Nancy East went on and talked about her scars. In her lifetime she’d had many surgeries to try to fix the bone defect. Her body was covered with scars and she was afraid it would frighten her daughter. So they would lay in bed and Nancy would tell her little girl that her body had train tracks that could take them to amazing places. They would draw their fingers on the scars and pretend they were taking fabulous trips around the world. Nancy would say, “Where do you want to go tonight?” and they would talk about the beautiful things they would see, the interesting people they would meet, all that they would learn. Her scars became the site of a new world. That world was no less real than the one they lived in every day.

That, too, seems like what we do in prayer. It’s the place where we imagine and name the worlds that are filled with beautiful and amazing things. Where we dream of societies that are structured by compassion and mercy, rather than greed and power. A place where we name out loud our hope that the wolf can lie down with the lamb, or at least Republicans next to Democrats. It’s also the place where we stand together despite our differences. Some of us today are celebrating that the Defense of Marriage Act has been struck down. Others of us are deeply concerned about the direction of our country, but all of us stand together with God in prayer, and trace the contours of the world that has sparkling water and food enough for all. Where no one labors in vain and everyone has a home, and there is enough medical care to live to be 100, like Isaiah dreamed. A place where all the women are strong, the men are good looking, and the children are above-average.
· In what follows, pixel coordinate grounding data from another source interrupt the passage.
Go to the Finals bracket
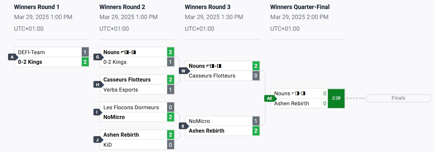This screenshot has height=152, width=434. 398,98
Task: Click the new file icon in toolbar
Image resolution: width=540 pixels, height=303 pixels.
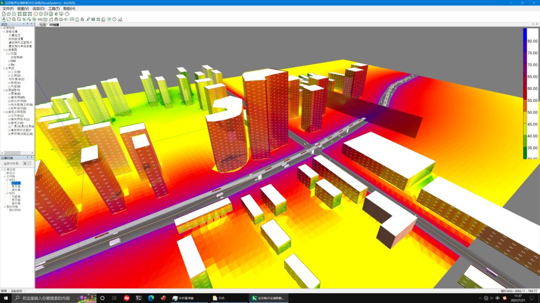Action: 3,14
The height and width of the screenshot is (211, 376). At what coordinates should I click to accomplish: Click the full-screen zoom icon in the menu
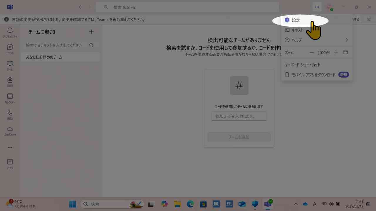345,52
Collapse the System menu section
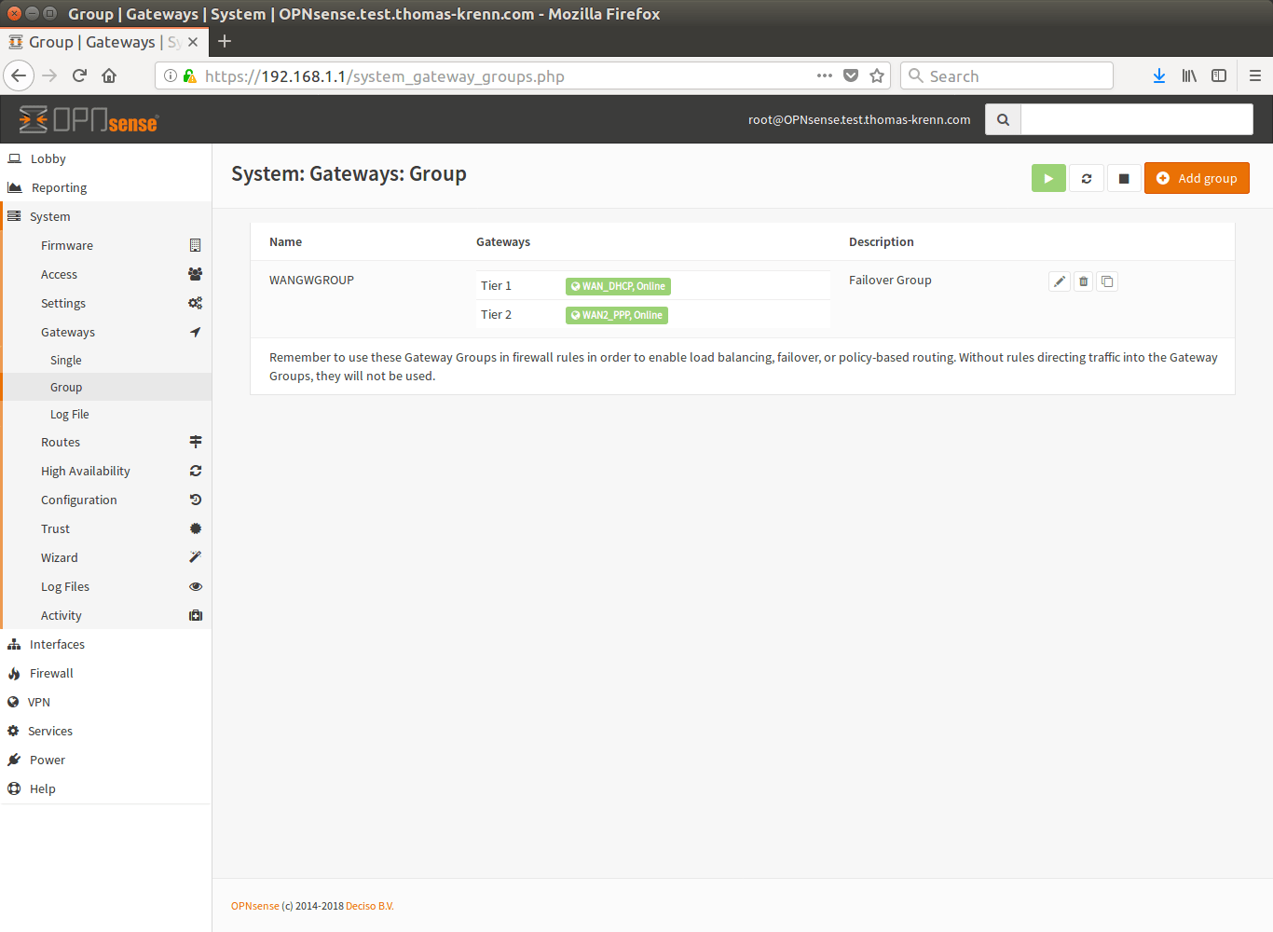The height and width of the screenshot is (932, 1273). [x=49, y=216]
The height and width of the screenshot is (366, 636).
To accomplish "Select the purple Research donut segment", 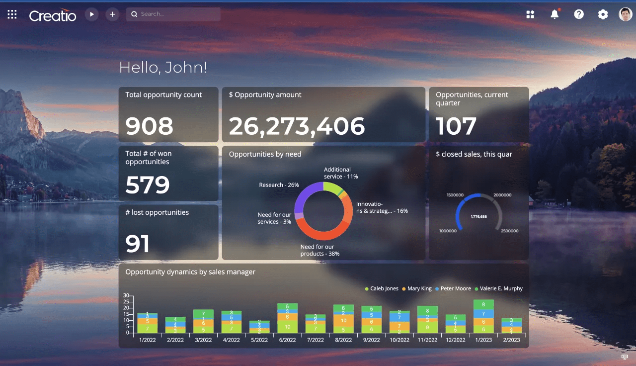I will 304,197.
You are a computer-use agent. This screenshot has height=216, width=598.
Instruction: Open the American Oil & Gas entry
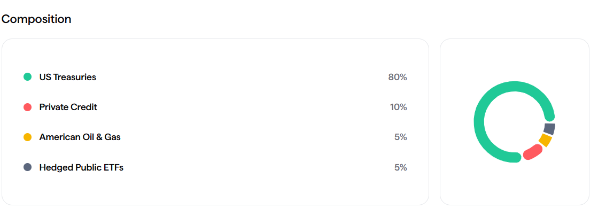[x=80, y=137]
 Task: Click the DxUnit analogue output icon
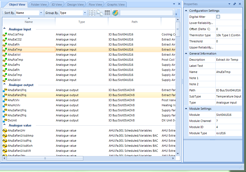[x=5, y=120]
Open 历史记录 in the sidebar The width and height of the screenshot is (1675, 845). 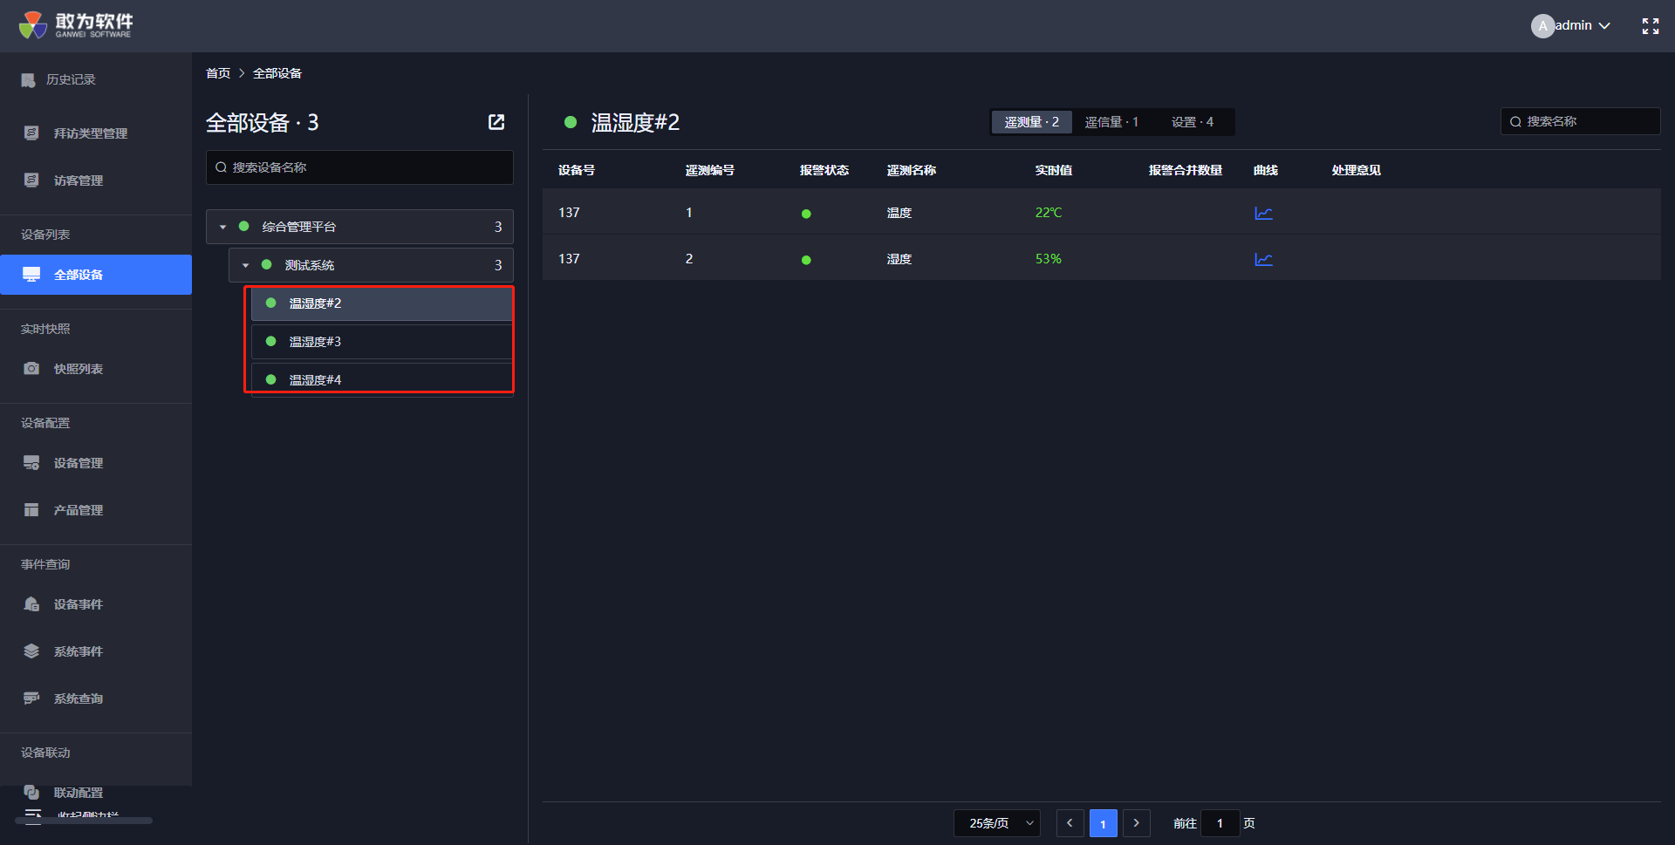coord(70,79)
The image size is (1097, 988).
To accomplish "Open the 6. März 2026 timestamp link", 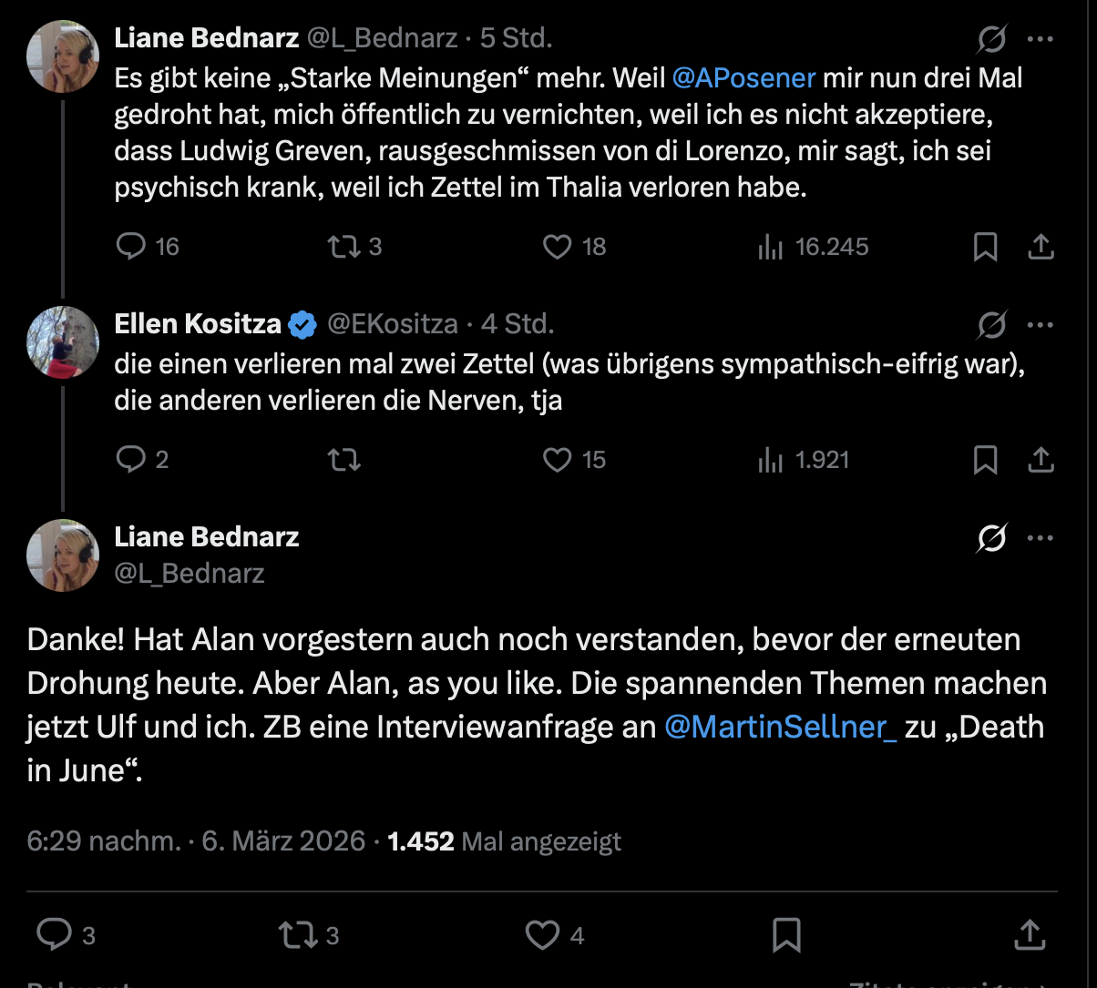I will pos(283,841).
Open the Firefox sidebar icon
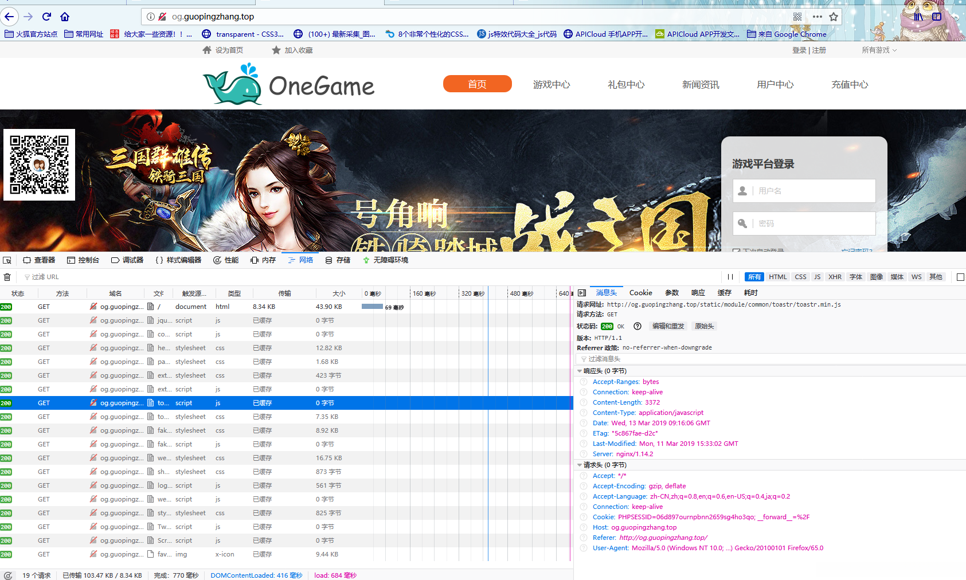 point(937,17)
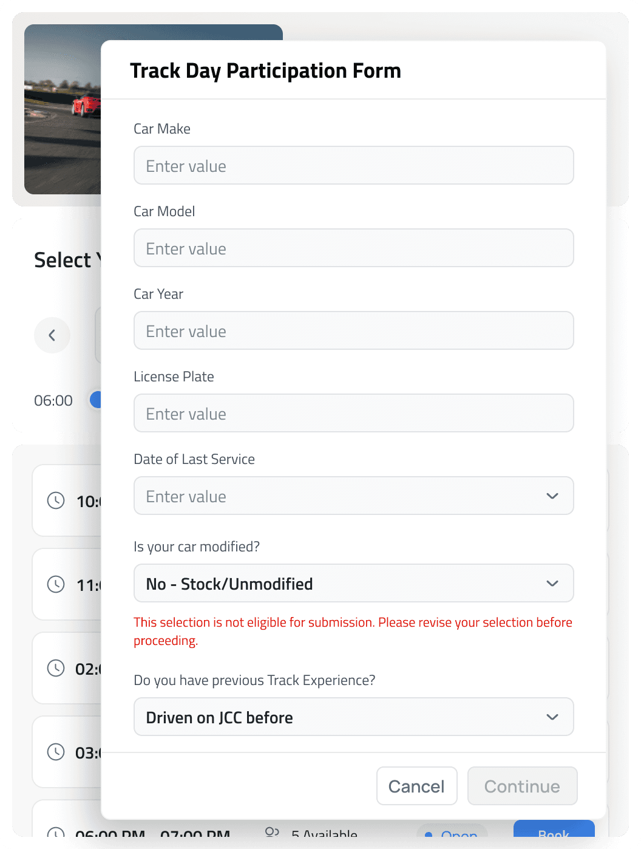The height and width of the screenshot is (849, 641).
Task: Click the clock icon beside the 02:00 slot
Action: coord(55,668)
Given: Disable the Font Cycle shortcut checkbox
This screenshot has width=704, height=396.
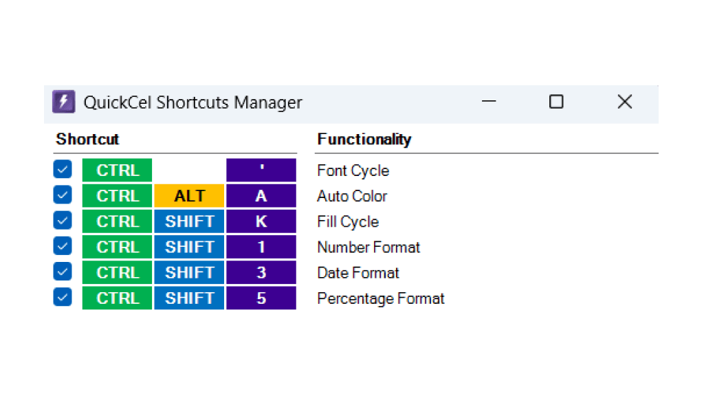Looking at the screenshot, I should pyautogui.click(x=63, y=170).
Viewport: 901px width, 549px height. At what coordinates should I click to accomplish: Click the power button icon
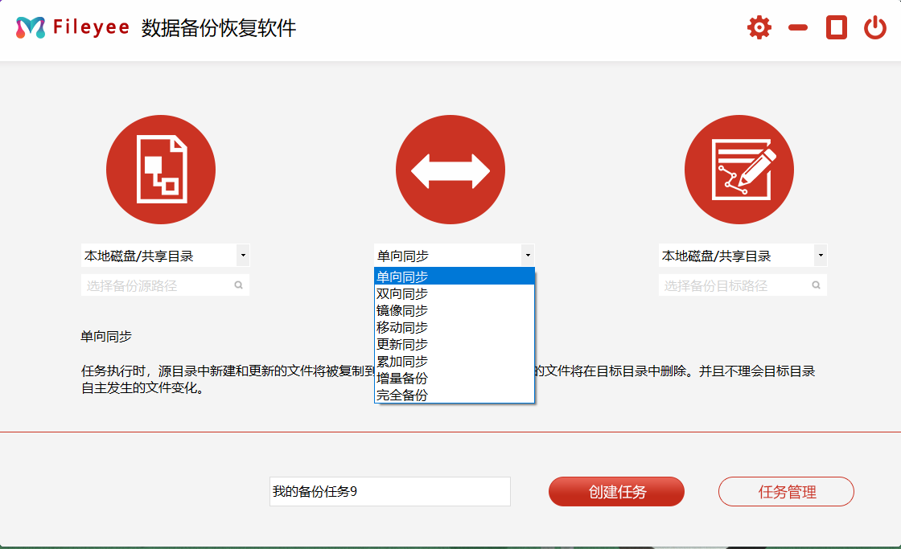pyautogui.click(x=876, y=27)
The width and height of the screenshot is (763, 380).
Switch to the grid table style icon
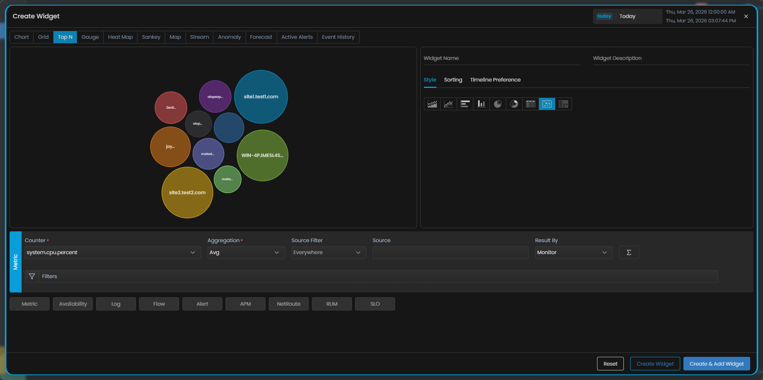[x=531, y=104]

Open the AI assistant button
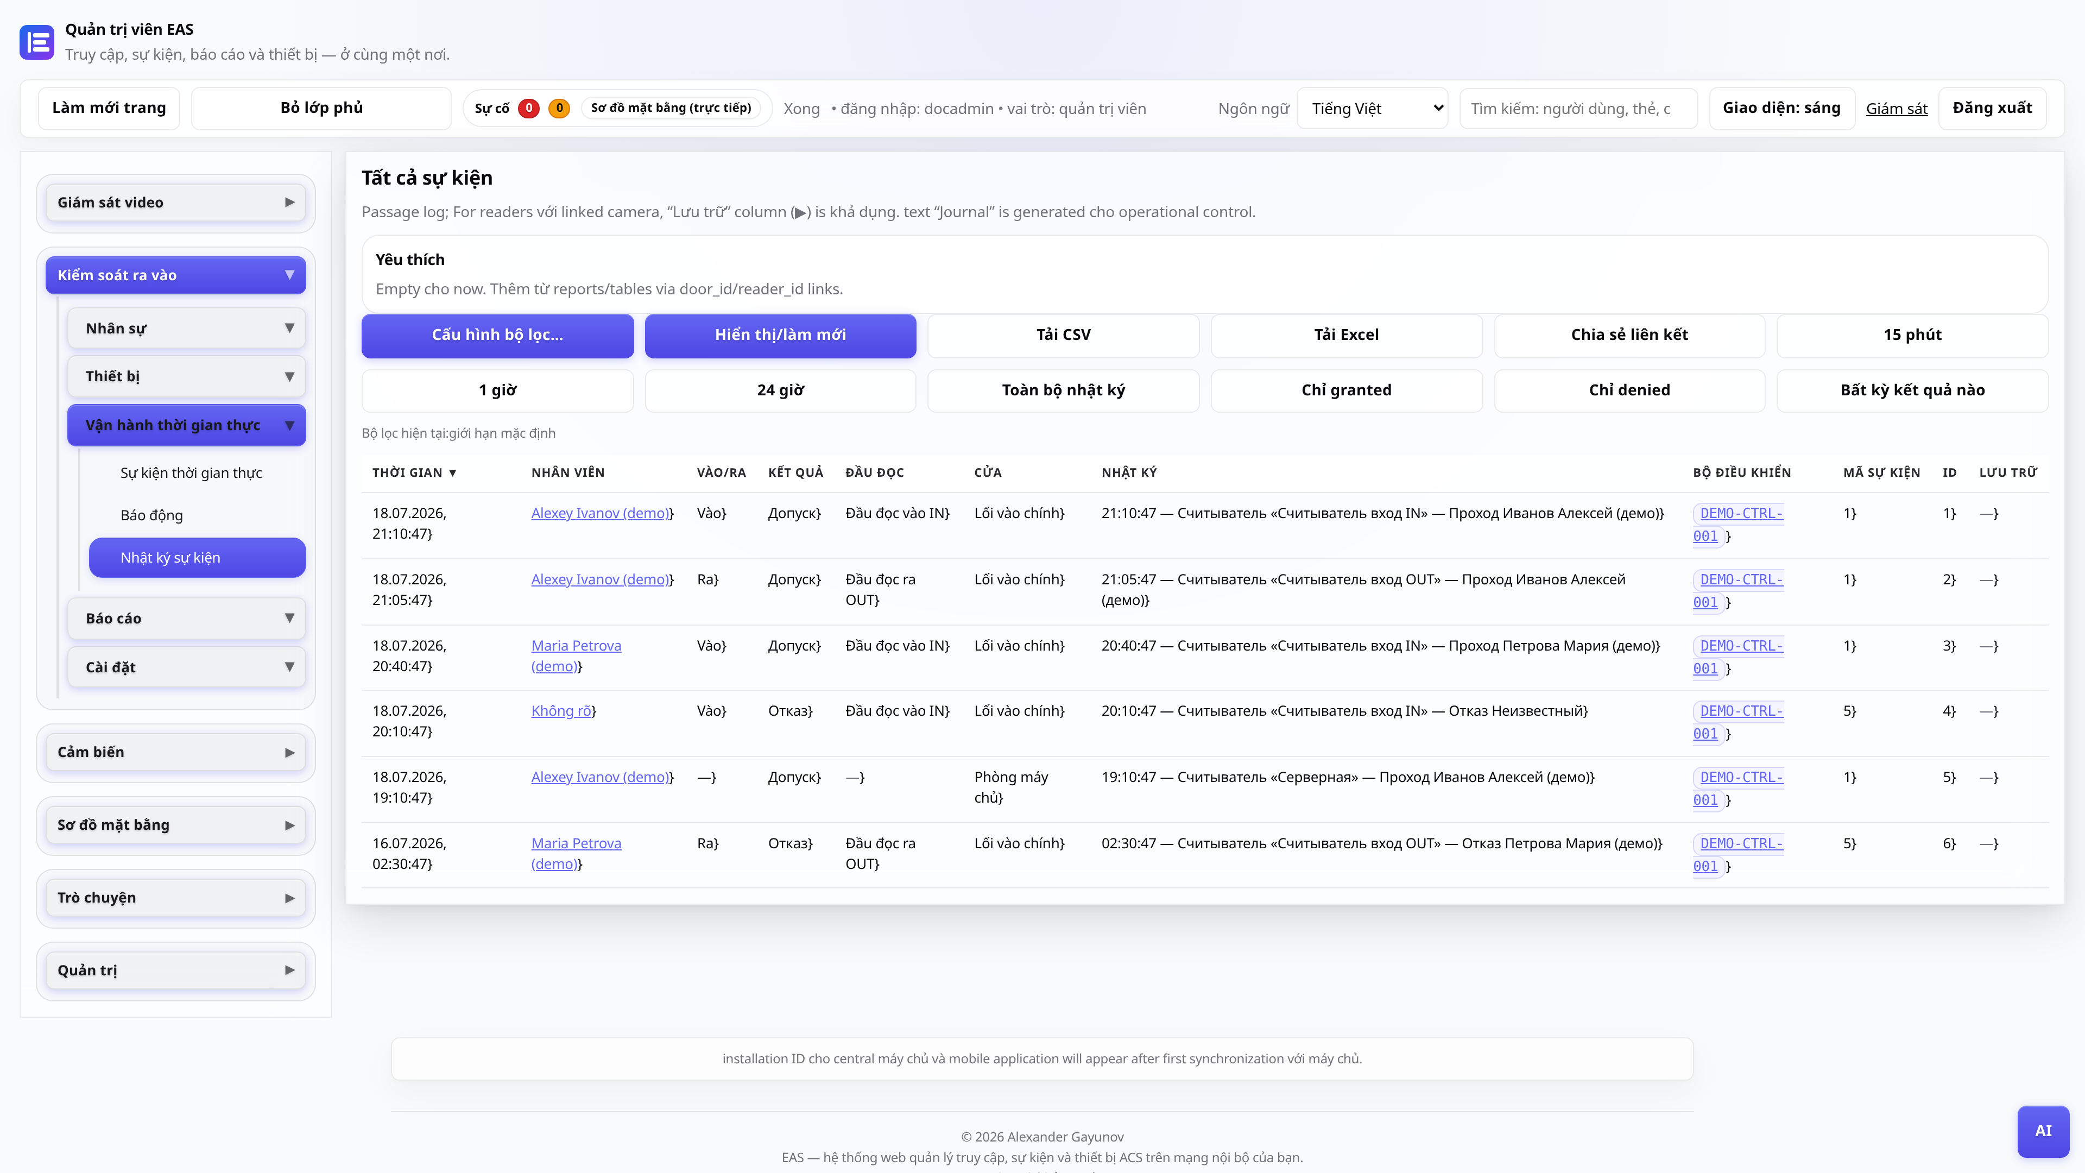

Yet we don’t simply imagine it. We name them out loud so we can take them into our own hands and let our prayer shape our life. They become real in the ways that we speak with one another. The ways we knock down barriers into justice. The ways we approach abuse or addiction. We carry the new Heaven in these bodies, as disabled as they are. The new Heaven isn’t just in our prayers, it’s in this gathered body, this scarred and wounded, broken and divided body. God’s very reign of peace and justice is a living thing that can be touched and tasted and trusted by the whole world.

In just a moment you will see it with our own eyes, lifted up, God’s dream, our dream, Christ’s body, broken and shared. Christianity 101.

– Bradley Schmeling | Gloria Dei Lutheran Church, St. Paul, Minnesota | Preacher for Montreat 2013 Conference on Worship and Music

With so many things in the world dividing us – war, cultures, social issues – I cling to Bradley’s words about prayer being the place where we stand together despite our differences. Wolf and lamb, Republican and Democrat. Christianity 101.